** START **

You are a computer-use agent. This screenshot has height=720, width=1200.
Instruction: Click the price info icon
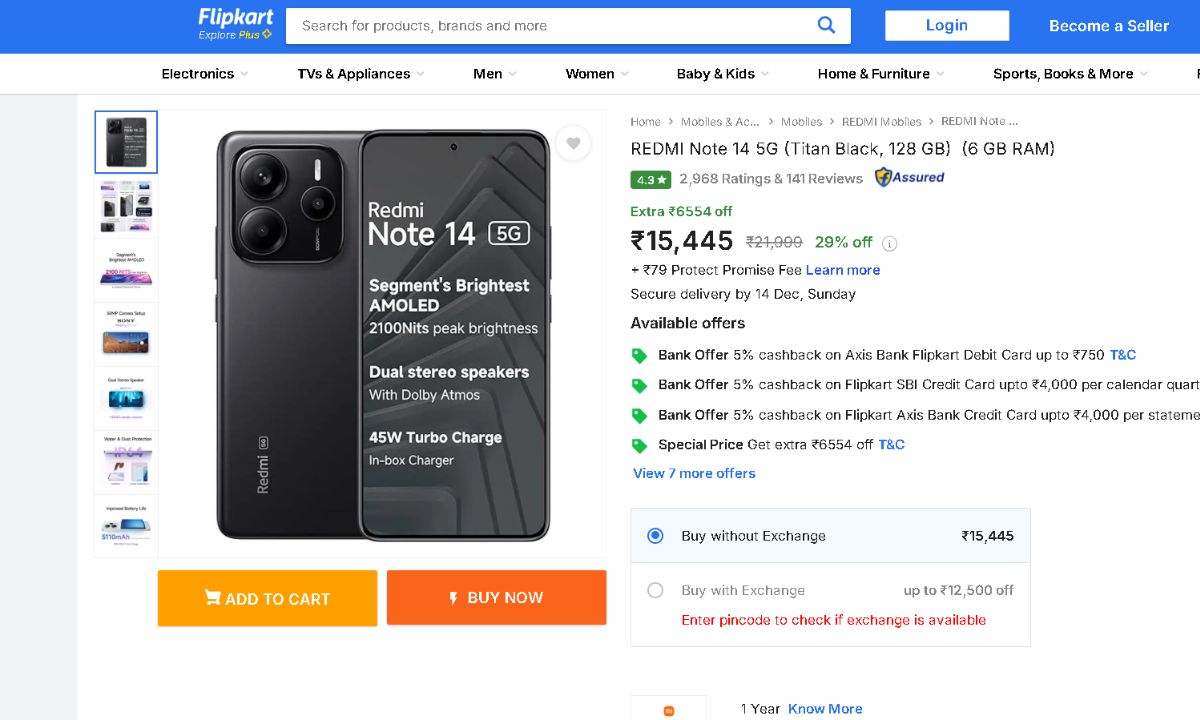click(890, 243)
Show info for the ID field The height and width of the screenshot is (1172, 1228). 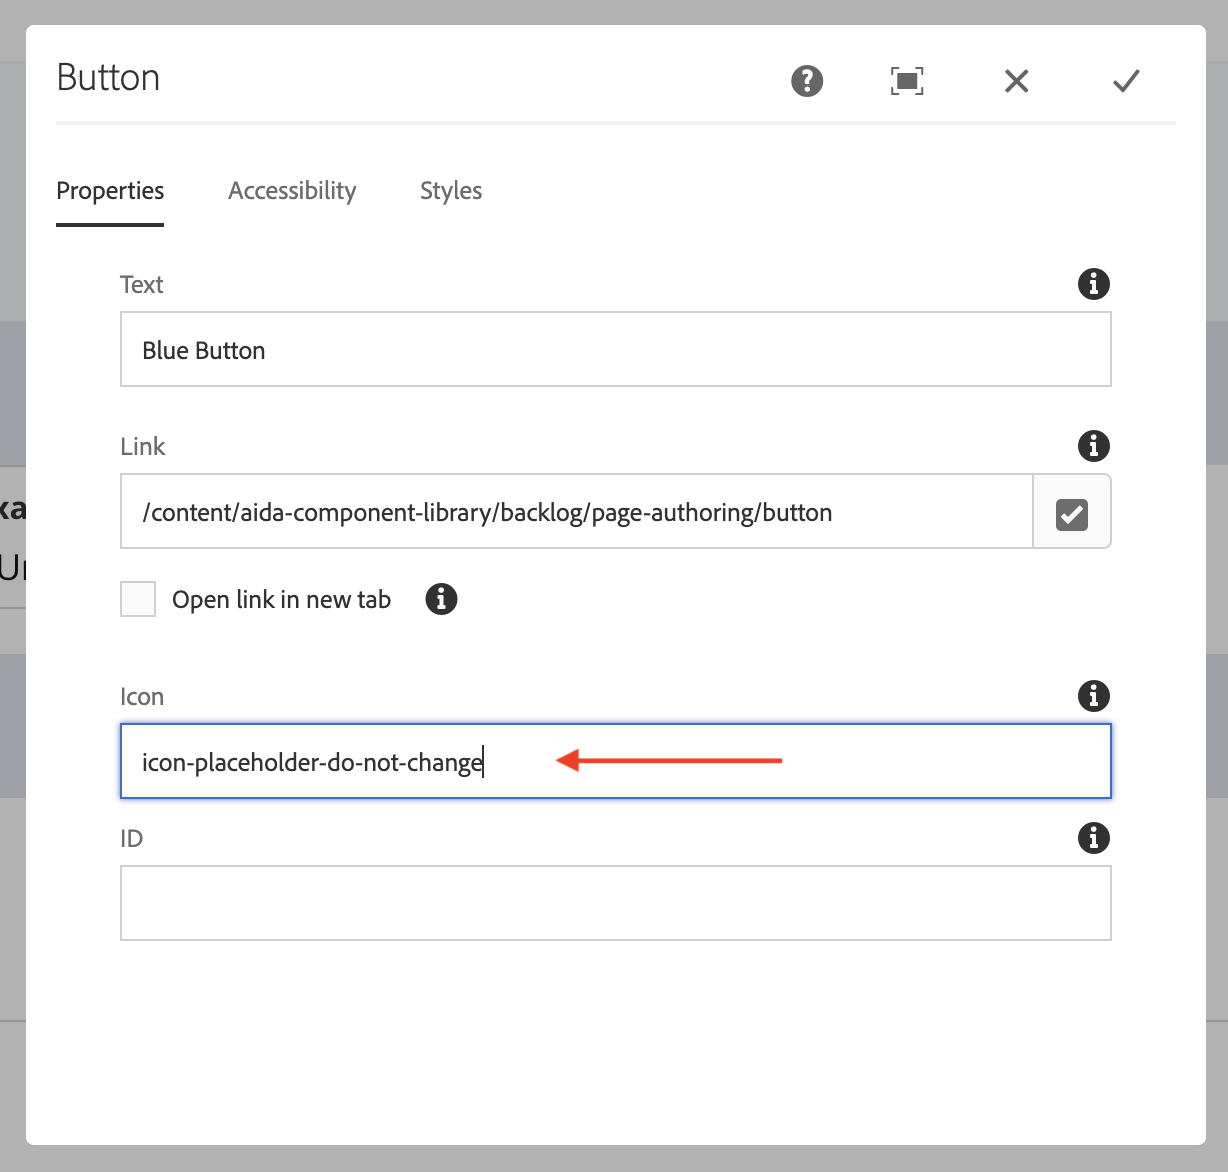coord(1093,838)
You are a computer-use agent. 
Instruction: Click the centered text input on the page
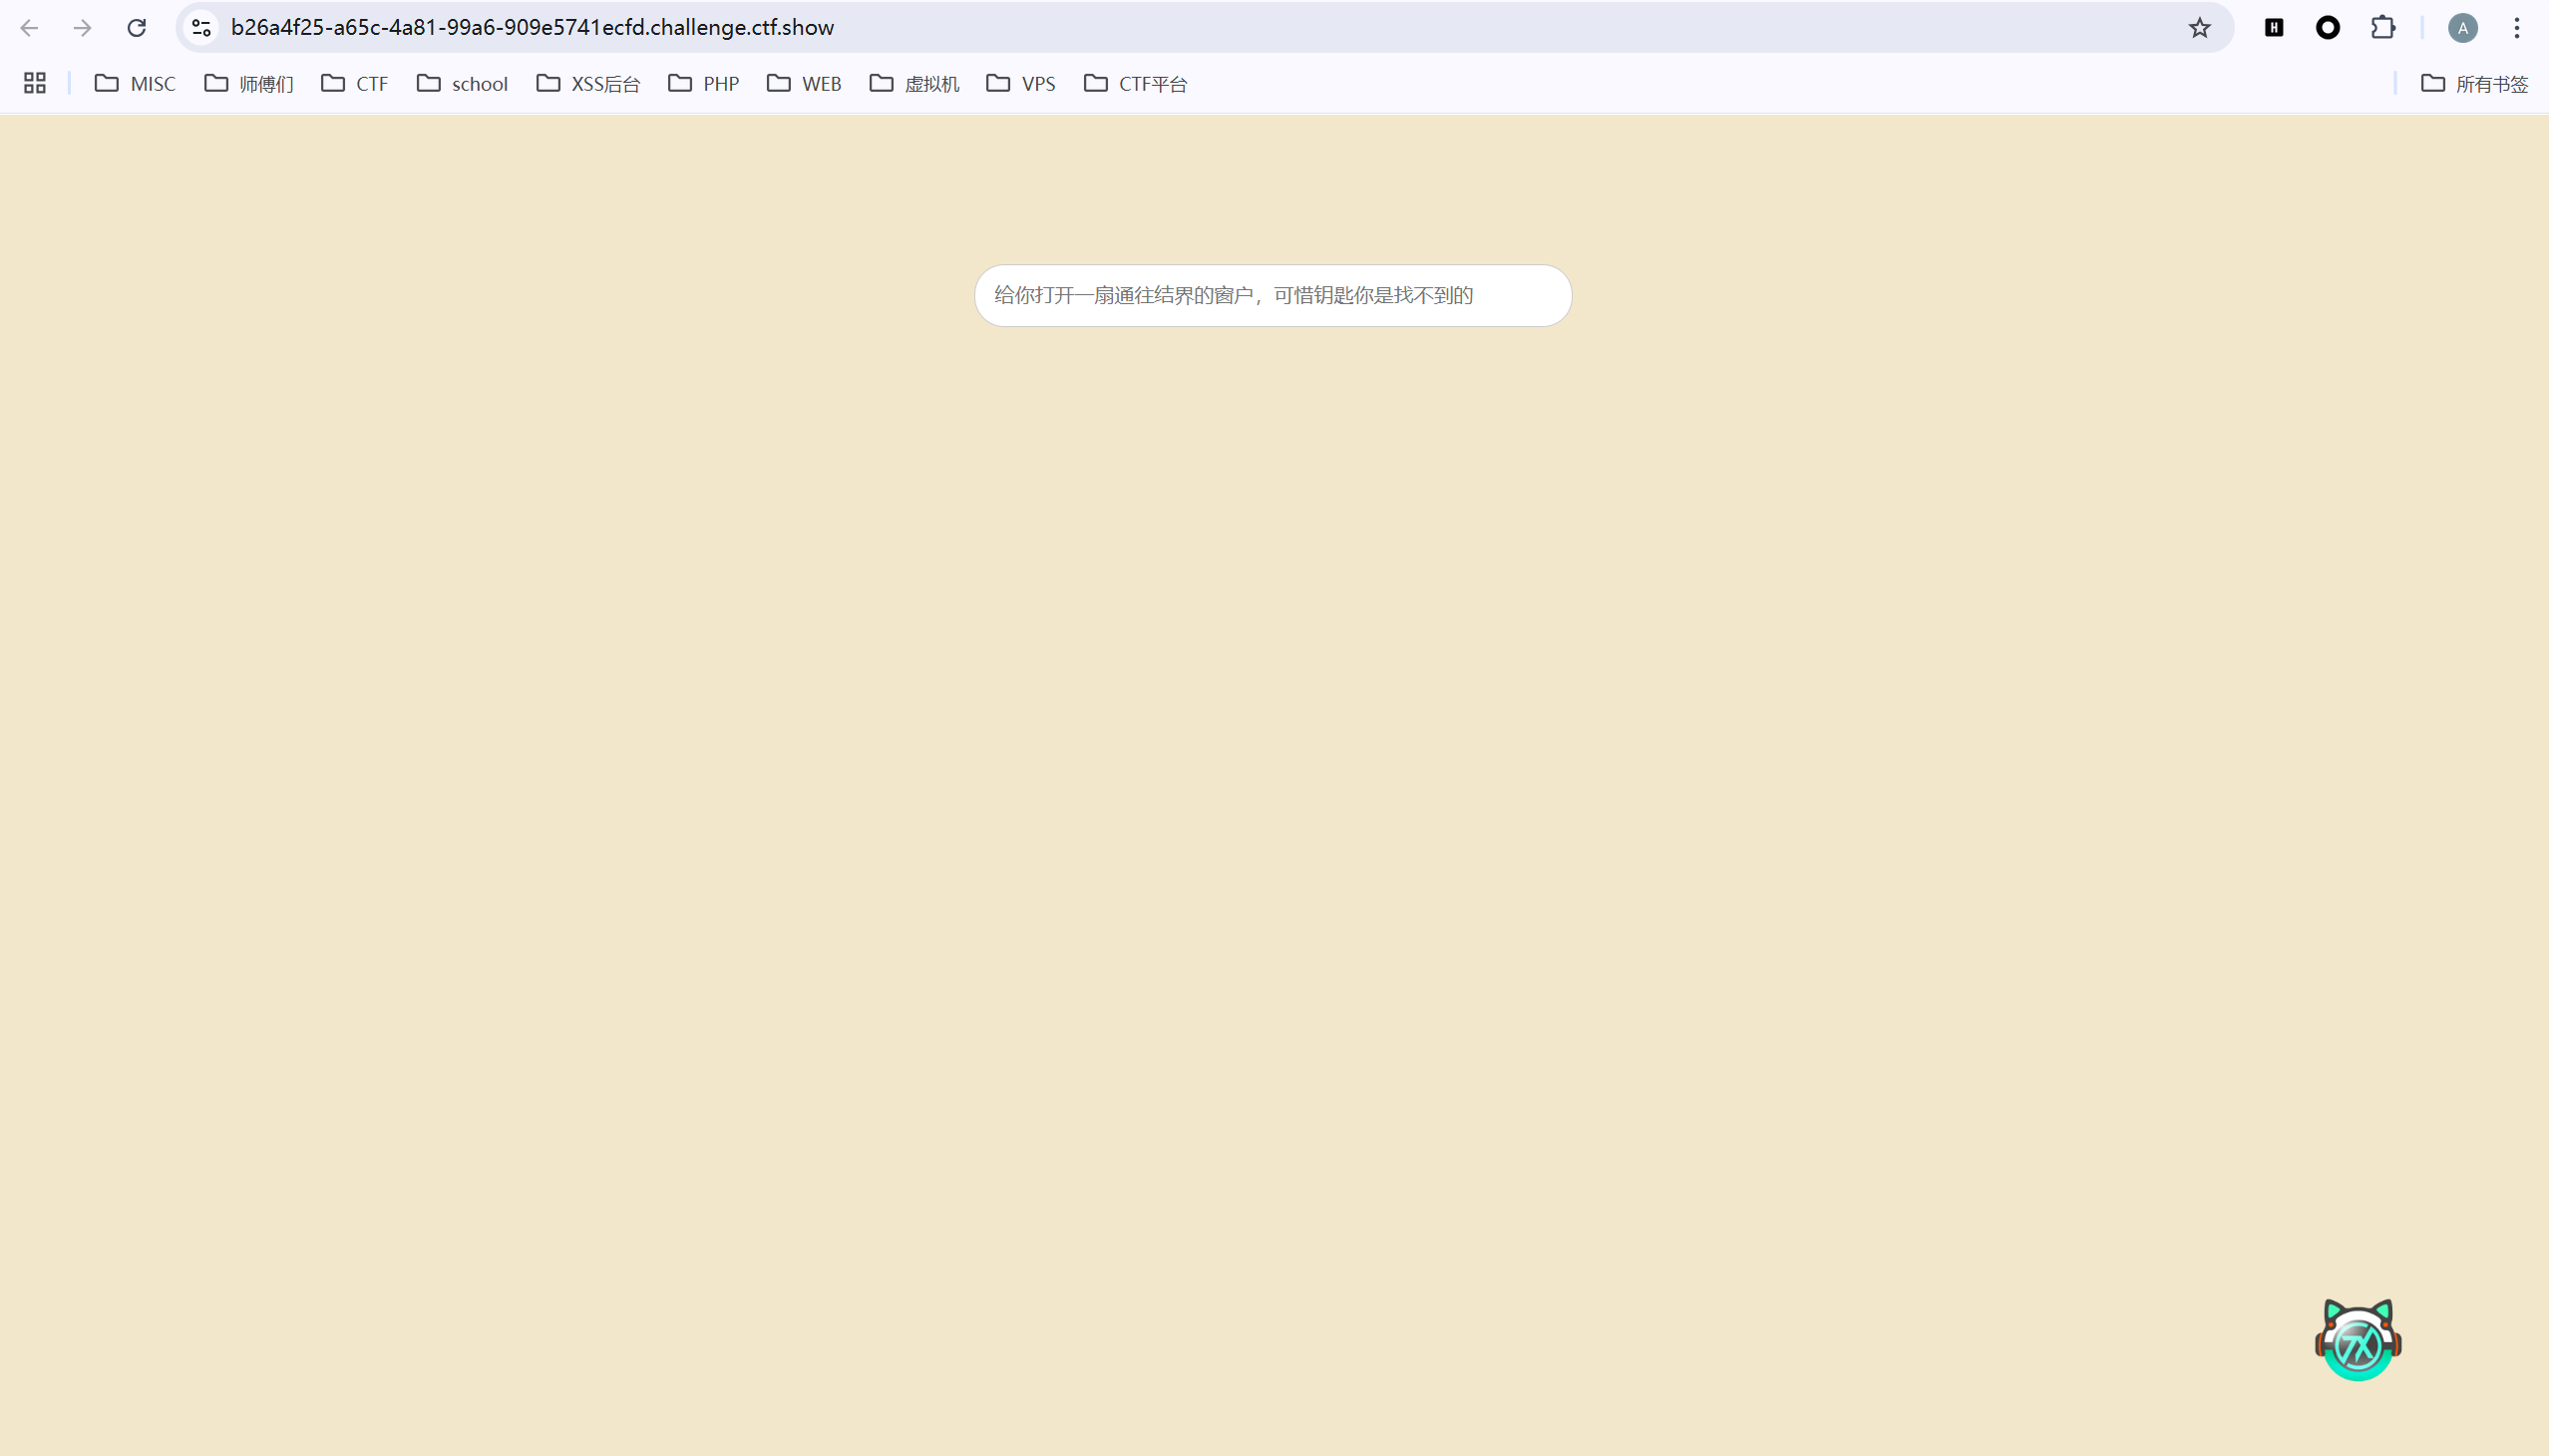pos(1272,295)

** END **

== Written request ==
Identify each line of the material that contains the string "agent", and copy those lines in order.

== Final result ==
You are a computer-use agent. This screenshot has height=720, width=1200.
You are a computer-use agent. 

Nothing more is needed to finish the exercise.